Buzz as Hive goes virtual

Australian company uses VMware

Virtualisation has risen to prominence as a method for improving hardware utilisation, but one Australian software company is using the technology to reduce the integration effort required of its applications.

Perth-based digital asset management vendor HarvestRoad is releasing its applications in the form of a “virtual appliance” that should reduce operating system integration work.

HarvestRoad’s chief technology officer, John Rowling, says the company has used VMWare’s virtualisation platform internally for some time and, with many customers also using it, there was an opportunity to simplify delivery of its “Hive” application.

“VMWare allows us to make best use of the computing hardware we have [and] we can develop software on a range of different platforms,” Rowling says. “The application we ship is complex and requires integration with other systems.
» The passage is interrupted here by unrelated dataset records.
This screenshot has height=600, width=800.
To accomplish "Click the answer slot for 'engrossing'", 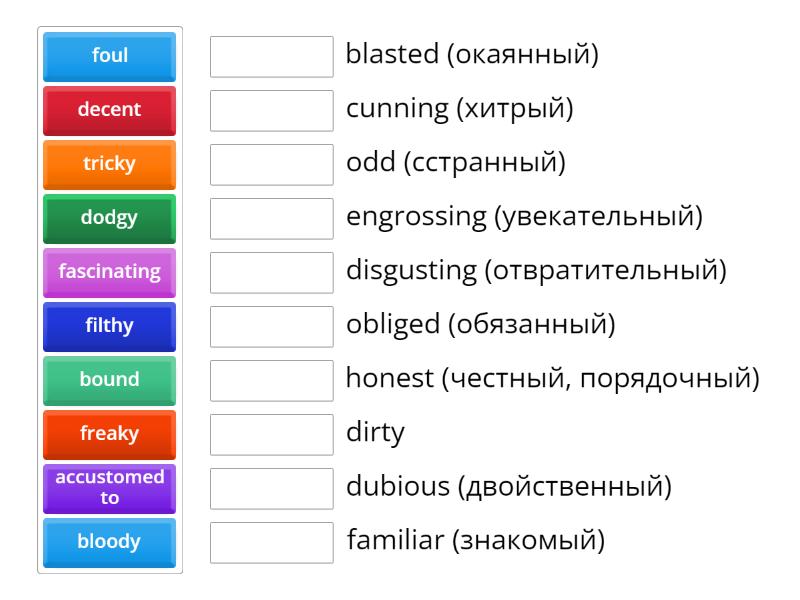I will click(272, 219).
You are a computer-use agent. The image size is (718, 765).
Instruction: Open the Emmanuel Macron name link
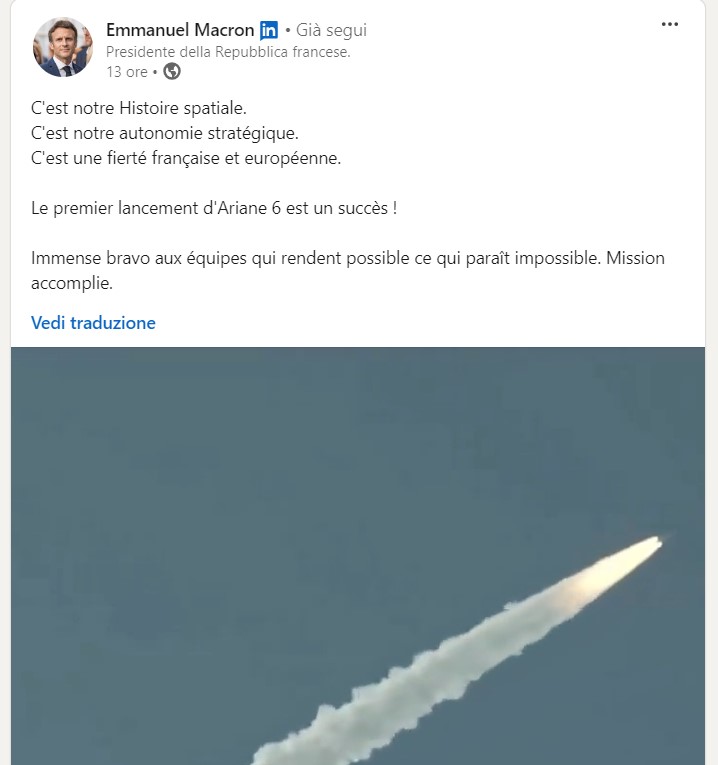pyautogui.click(x=180, y=30)
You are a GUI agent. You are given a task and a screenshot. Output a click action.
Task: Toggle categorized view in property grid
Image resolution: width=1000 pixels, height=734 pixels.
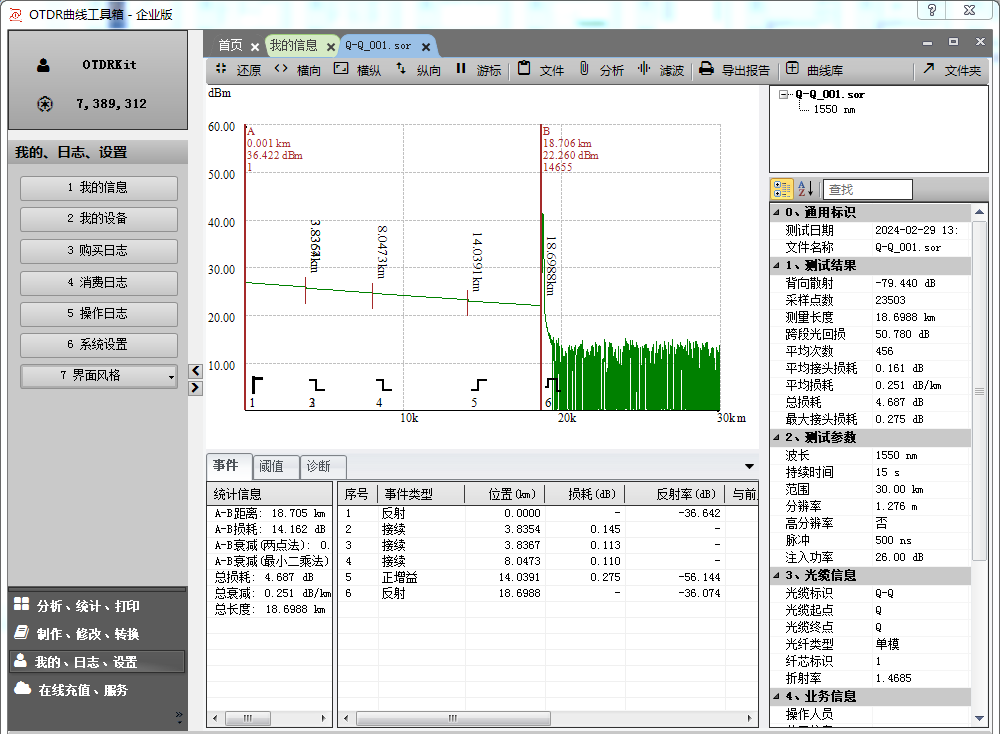point(782,189)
Our objective is to use the VMWare virtual appliance to allow us to deploy Hive [virtually].”

HarvestRoad will shortly begin shipping a fully developed “system on a disk” including the operating system, database, web server, Hive and a delivery system.
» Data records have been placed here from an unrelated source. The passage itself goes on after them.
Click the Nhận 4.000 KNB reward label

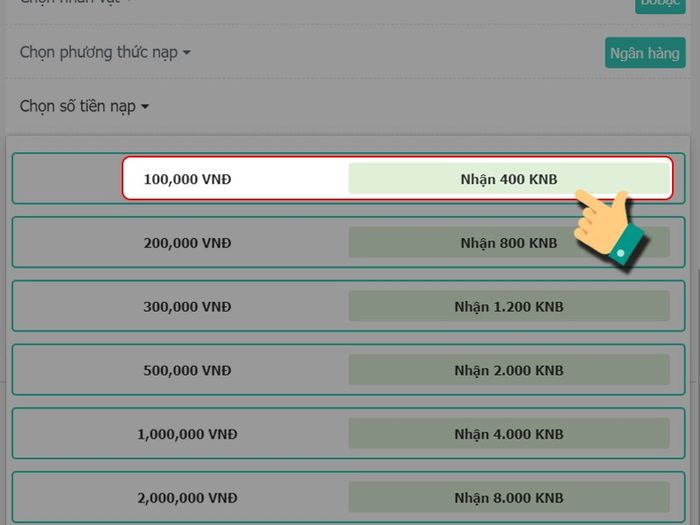509,433
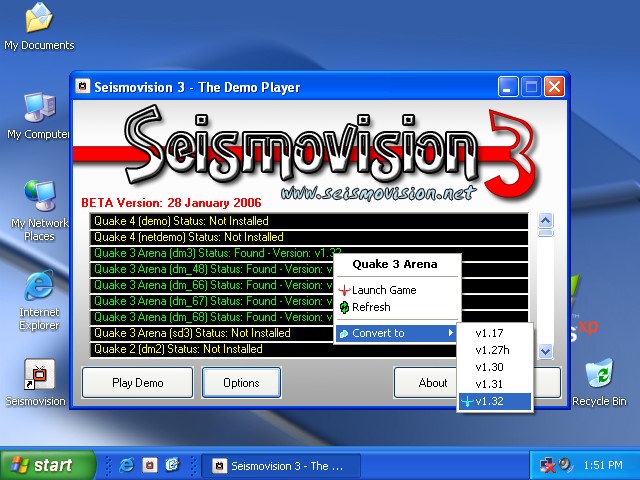Pick v1.30 from version submenu
Screen dimensions: 640x480
click(x=490, y=367)
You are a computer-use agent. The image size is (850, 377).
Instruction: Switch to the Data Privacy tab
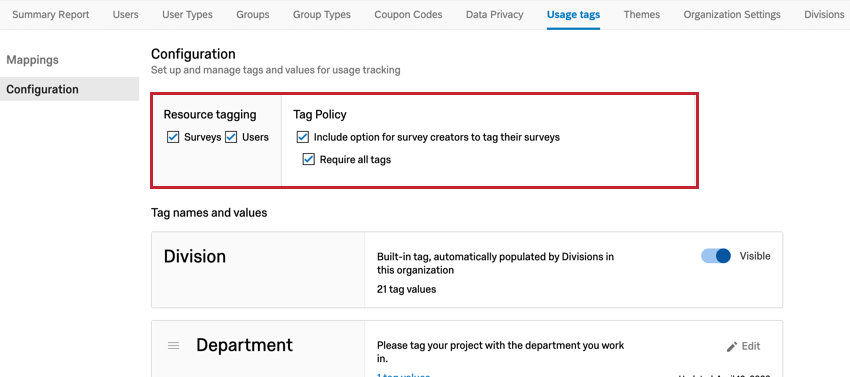[494, 15]
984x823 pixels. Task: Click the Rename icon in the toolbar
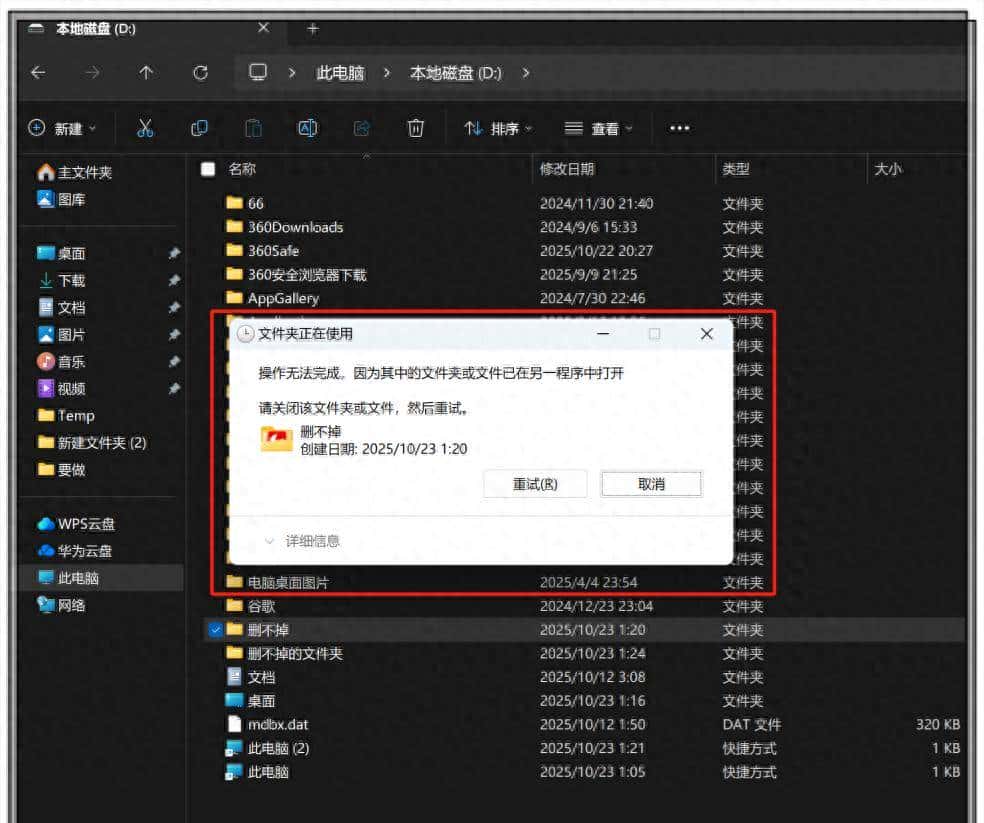(x=307, y=128)
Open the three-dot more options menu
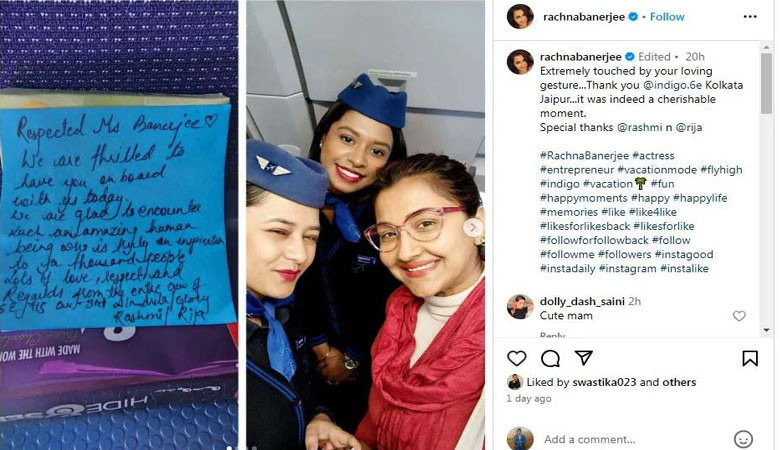780x450 pixels. pyautogui.click(x=750, y=16)
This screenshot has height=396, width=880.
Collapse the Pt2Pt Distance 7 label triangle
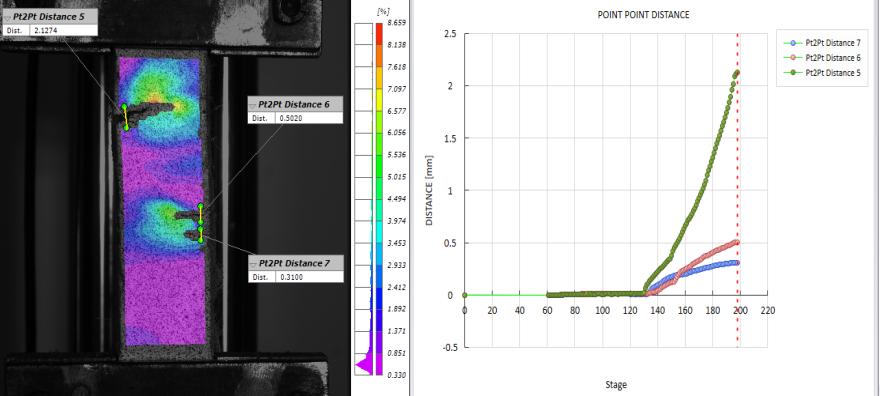[254, 264]
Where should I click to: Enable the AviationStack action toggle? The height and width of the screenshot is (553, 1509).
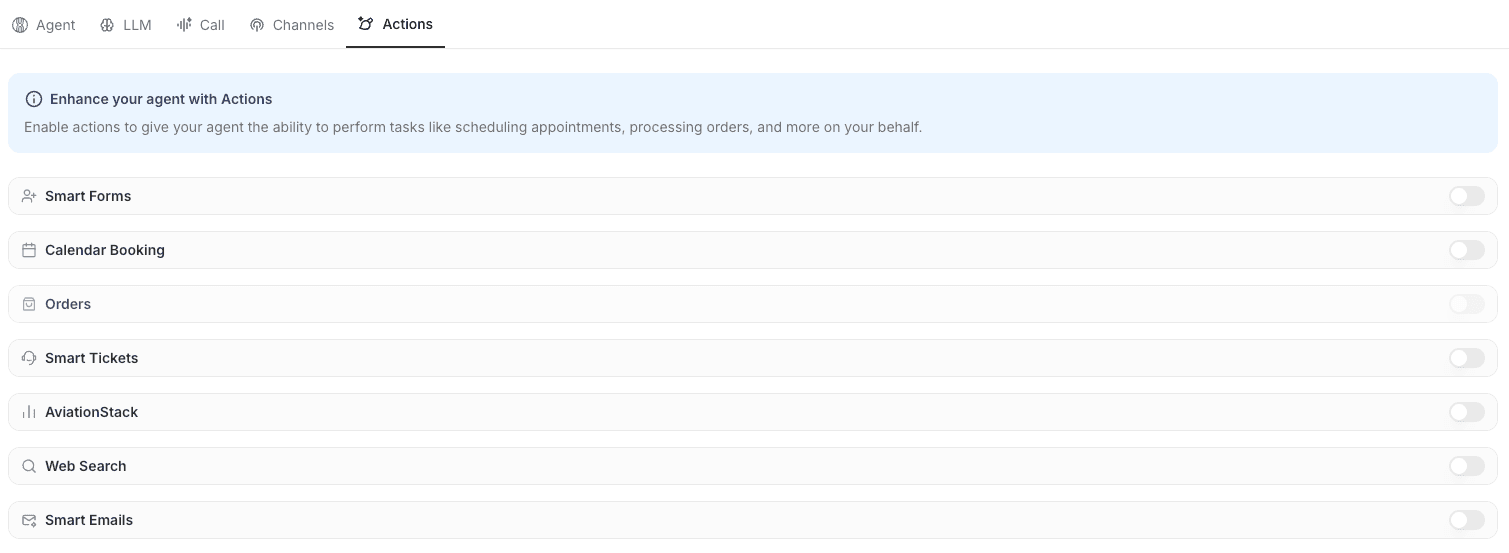coord(1466,412)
“Customers can run the app and [not] have to worry about integrating it into a learning management system,” Rowling says. “This makes life a lot easier as customers can see the app in a way they want to use.”

Hive is classed as a “federated digital repository” for most types of content, with some aspects of a document management system. Any digital asset can be stored in the repository and the content can then be presented in a learning management system. The virtual appliance will ship as a DVD and can be installed into any existing VMWare environment. “No special development was required as we already use VMWare inhouse,” Rowling says.